**Task brief**
Repeat every entry in the listing below, exactly.

---

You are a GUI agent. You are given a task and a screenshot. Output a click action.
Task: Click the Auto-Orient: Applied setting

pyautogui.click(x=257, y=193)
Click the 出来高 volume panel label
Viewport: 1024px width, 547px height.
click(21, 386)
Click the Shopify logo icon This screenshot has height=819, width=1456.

---

**Exercise output**
You are a GUI agent. You are given a task and a screenshot. Output a click action.
Task: Click the Auto-Orient: Applied setting

pyautogui.click(x=257, y=193)
Click the 出来高 volume panel label
Viewport: 1024px width, 547px height.
click(21, 386)
Click the Shopify logo icon This screenshot has height=819, width=1456.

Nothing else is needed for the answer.